Persian text preprocessing with Hazm

Author

Erik Skare

Published

March 18, 2023

This is a basic preprocessing pipeline for digesting and cleaning Persian text that:

normalizes the text
tokenizes the text
removes punctuation and symbols
removes numbers
stems the tokens
lemmatizes the text
removes stopwords
conducts Part-of-Speech (POS) tagging

Notes on pipeline

This pipeline carries out a Part-of-Speech (POS) tagging of the Persian language .csv file. That is, the pipeline assigns each word in a text a specific part of speech (such as noun, verb, adjective, etc.). The output of POS tagging is a sequence of word-tag pairs, where each pair represents a word in the text and its corresponding POS tag. These tags can be used for various NLP tasks, such as text classification, named entity recognition, and sentiment analysis, among others.
The pipeline was developed on a Linux OS and runs without difficulties. You may encounter the error message from wapiti import Model ModuleNotFoundError: No module named 'wapiti' on Windows OS. To solve this issue, install WSJ (Windows Subsystem for Linux) by running the following command in the command prompt wsl --install. Then install python, pip, hazm and other necessary packages in WSL and run the code there. This is only necessary if you need to carry out POS tagging.
This Hazm code relies on trained taggerand parser models, which you can download from the Hazm documentation page. Download and extract the files to a preferred folder and provide the file path to the resources in the relevant parts of the code below.

Load libraries

import requests
import re
from hazm import *
import pandas as pd
import os

Load the Persian .csv file

A dataframe with text items as rows and a column called ‘text’ where the values are strings.

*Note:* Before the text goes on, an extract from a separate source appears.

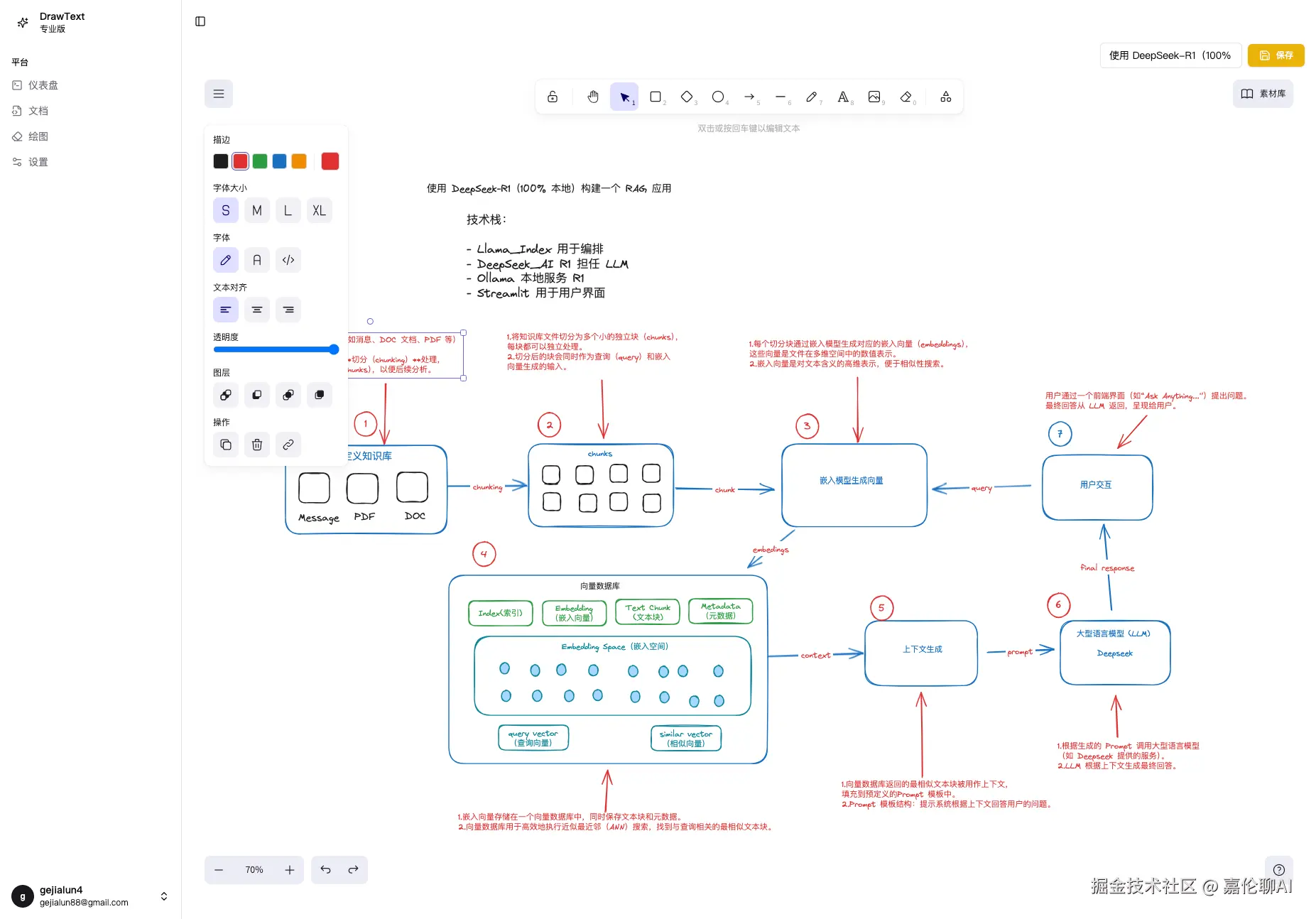Pick the green stroke color swatch
This screenshot has width=1316, height=919.
(259, 161)
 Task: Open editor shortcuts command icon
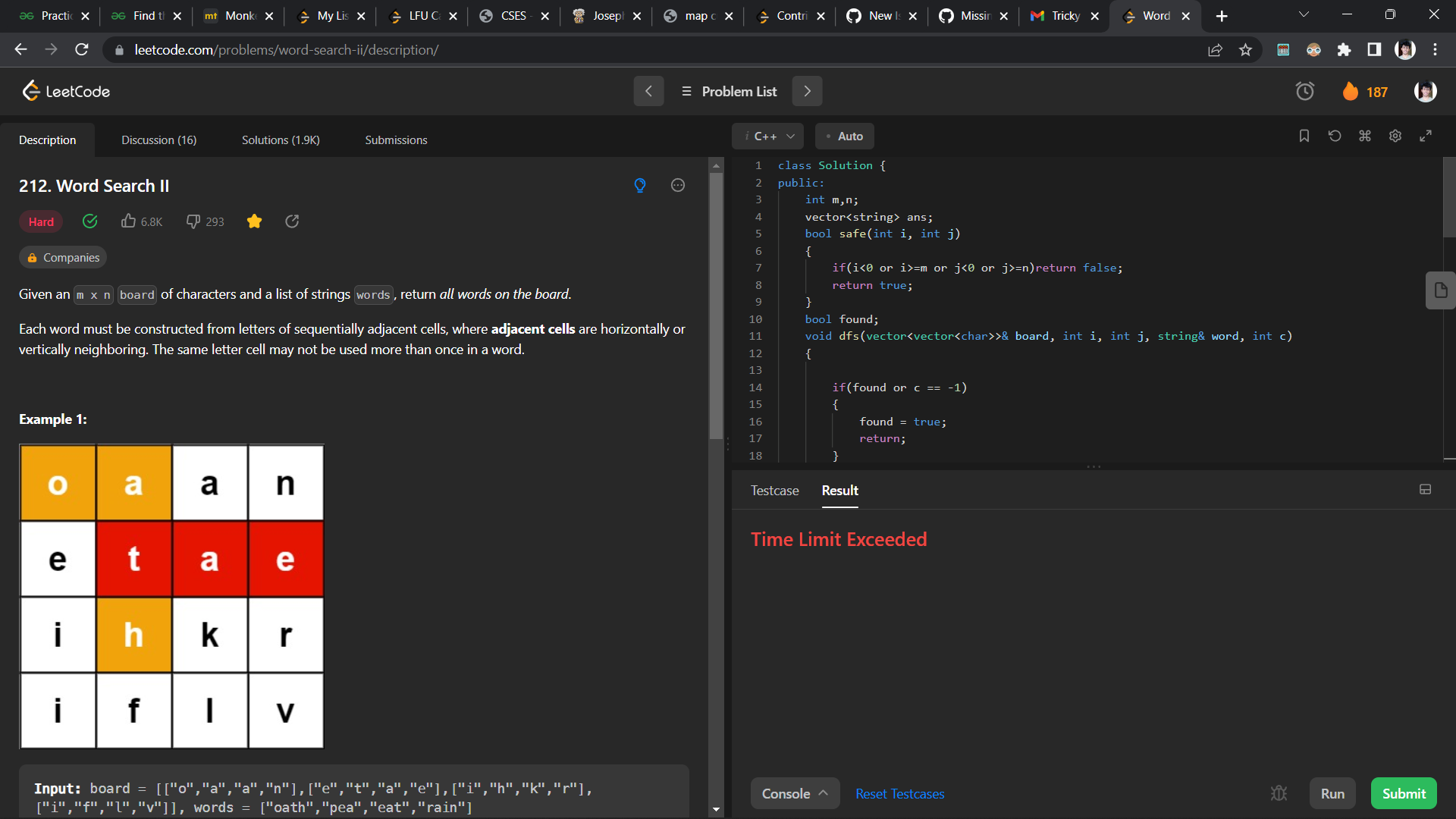click(1365, 136)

df = pd.read_csv('persian_language_file.csv')

Create function to process text

def preprocess(text):
    normalizer = Normalizer()
    tokenizer = WordTokenizer(join_verb_parts=False)
    stemmer = Stemmer()
    lemmatizer = Lemmatizer()
    tagger = POSTagger(model='file_path_to_tagger_model/postagger.model')
    chunker = Chunker(model='file_path_to_chunker_model/chunker.model')
    response = requests.get("https://raw.githubusercontent.com/roshan-research/hazm/master/hazm/data/stopwords.dat")
    stopwords = response.content.decode('utf-8').split('\n')
    stopwords = set(stopwords)
    text = re.sub(r'[^\w\s]|\d+', '', text)
    text = normalizer.normalize(text)
    tokens = tokenizer.tokenize(text)
    tagged_tokens = tagger.tag(tokens)
    chunked_sentence = tree2brackets(chunker.parse(tagged_tokens))[1:-1]
    tokens = chunked_sentence.split(' ')
    tokens = [stemmer.stem(token) for token in tokens]
    tokens = [lemmatizer.lemmatize(token) for token in tokens]
    tokens = [token for token in tokens if token not in stopwords]
    return " ".join(tokens)

Specify location of Java class files and libraries

os.environ['CLASSPATH'] = 'file_path_to_tagger_and_parser_models'

Apply the function to the text column in the csv file

Option 1: The regular way

Uses a single core. Can be slow on large datasets.

df["text"] = df["text"].apply(preprocess_text)

Option 2: With parallalization

The faster the more cores you have.

from pandarallel import pandarallel
pandarallel.initialize(progress_bar = True)

df.text = df.text.parallel_apply(preprocess_text)

Save the processed .csv file to working directory

df.to_csv('processed.csv')